- Aim of the exercise -
Please repeat everything from the line containing "How do I perform: View this email online?" down to the line containing "pyautogui.click(x=88, y=776)", swapping "Refresh" for "Reload" and leaving the rest of those records unchanged.

- Material for this task -
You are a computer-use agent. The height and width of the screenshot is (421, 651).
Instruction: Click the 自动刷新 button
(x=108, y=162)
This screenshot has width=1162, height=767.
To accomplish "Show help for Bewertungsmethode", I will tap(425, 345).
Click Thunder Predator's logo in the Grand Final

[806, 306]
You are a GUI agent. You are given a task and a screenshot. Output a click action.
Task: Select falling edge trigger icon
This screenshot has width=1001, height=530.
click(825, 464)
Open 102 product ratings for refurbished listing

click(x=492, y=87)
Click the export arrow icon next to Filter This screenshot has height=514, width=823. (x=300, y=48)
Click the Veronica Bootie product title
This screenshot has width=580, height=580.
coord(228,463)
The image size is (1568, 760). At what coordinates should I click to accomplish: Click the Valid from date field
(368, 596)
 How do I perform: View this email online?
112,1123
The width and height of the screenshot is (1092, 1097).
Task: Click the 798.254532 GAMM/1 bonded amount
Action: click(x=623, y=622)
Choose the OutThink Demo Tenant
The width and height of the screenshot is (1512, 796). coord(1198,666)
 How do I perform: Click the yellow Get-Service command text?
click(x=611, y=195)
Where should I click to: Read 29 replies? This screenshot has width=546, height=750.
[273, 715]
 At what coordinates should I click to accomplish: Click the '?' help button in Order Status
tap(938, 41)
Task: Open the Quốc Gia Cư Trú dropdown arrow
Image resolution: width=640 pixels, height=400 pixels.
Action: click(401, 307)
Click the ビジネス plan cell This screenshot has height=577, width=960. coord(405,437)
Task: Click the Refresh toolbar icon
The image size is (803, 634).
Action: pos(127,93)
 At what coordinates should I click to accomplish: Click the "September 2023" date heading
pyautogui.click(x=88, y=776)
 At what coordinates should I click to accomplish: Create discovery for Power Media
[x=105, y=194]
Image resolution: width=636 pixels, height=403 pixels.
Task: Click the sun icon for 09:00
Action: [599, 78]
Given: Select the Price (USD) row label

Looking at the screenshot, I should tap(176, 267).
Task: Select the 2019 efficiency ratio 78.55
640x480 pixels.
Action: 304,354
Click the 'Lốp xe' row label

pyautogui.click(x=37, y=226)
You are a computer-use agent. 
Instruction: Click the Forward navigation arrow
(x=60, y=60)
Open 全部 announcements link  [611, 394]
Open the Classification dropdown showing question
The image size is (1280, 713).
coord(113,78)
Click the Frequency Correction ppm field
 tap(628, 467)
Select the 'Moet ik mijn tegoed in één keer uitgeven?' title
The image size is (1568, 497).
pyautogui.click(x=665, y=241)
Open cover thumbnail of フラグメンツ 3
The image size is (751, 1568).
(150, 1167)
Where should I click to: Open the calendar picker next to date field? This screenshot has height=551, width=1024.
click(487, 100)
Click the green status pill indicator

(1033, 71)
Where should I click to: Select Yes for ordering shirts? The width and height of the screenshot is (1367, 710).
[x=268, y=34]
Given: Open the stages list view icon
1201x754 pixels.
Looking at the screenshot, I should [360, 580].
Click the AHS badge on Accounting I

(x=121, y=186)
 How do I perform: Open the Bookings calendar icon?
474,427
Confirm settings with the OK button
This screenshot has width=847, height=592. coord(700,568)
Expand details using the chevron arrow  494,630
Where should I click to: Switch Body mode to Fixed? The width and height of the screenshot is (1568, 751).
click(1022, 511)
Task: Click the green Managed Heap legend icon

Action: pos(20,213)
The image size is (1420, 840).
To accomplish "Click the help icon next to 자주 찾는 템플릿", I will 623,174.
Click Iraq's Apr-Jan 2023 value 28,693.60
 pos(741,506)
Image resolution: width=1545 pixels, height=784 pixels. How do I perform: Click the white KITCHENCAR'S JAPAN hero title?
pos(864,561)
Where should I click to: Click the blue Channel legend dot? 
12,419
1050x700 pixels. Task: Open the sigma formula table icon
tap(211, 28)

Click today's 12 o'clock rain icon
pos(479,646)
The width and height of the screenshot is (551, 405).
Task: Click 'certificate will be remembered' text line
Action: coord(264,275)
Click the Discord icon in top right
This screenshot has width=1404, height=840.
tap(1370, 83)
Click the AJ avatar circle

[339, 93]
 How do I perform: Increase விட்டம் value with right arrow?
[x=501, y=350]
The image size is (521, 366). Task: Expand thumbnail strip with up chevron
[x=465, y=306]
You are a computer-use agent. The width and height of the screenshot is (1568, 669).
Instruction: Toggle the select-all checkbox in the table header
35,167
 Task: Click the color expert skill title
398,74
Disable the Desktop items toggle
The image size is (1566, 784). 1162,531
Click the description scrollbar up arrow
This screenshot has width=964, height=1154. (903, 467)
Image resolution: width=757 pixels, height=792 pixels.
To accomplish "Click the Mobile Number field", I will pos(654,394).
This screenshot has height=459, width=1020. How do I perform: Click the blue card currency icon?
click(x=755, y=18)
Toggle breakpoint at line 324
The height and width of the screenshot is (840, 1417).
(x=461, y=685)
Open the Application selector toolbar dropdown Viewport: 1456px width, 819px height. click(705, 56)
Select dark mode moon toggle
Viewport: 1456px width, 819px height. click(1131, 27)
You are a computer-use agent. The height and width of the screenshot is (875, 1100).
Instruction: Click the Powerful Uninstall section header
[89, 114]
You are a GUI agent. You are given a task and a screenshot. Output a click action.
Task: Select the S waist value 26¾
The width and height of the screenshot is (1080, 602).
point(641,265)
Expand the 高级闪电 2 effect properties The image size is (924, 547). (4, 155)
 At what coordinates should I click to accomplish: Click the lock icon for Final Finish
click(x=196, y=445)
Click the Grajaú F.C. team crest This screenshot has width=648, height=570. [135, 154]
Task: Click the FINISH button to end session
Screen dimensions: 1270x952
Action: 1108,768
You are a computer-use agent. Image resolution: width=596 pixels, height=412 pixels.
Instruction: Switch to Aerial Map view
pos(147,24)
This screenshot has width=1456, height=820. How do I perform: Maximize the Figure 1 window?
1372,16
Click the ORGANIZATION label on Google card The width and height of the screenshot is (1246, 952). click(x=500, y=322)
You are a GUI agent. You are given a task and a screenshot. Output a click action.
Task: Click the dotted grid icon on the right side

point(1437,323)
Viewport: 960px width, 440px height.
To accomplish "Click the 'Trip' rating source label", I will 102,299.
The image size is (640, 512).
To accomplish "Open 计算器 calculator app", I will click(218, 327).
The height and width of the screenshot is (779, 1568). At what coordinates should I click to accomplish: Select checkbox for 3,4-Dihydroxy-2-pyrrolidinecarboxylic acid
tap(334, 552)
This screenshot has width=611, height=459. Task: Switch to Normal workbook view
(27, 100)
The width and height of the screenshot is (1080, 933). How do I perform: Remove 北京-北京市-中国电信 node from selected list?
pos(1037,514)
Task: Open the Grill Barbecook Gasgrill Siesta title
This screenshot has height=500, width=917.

- Response to the exercise -
 How do I perform: View this email online?
112,1123
The width and height of the screenshot is (1092, 1097).
Task: Click the 798.254532 GAMM/1 bonded amount
Action: click(x=623, y=622)
Choose the OutThink Demo Tenant
The width and height of the screenshot is (1512, 796). coord(1198,666)
 How do I perform: Click the yellow Get-Service command text?
click(x=611, y=195)
Where should I click to: Read 29 replies? This screenshot has width=546, height=750.
[273, 715]
 At what coordinates should I click to accomplish: Click the '?' help button in Order Status
tap(938, 41)
Task: Open the Quốc Gia Cư Trú dropdown arrow
Image resolution: width=640 pixels, height=400 pixels.
Action: click(401, 307)
Click the ビジネス plan cell This screenshot has height=577, width=960. coord(405,437)
Task: Click the Reload toolbar icon
The image size is (803, 634).
Action: pos(127,93)
 At what coordinates should I click to accomplish: Click the "September 2023" date heading
pyautogui.click(x=88, y=776)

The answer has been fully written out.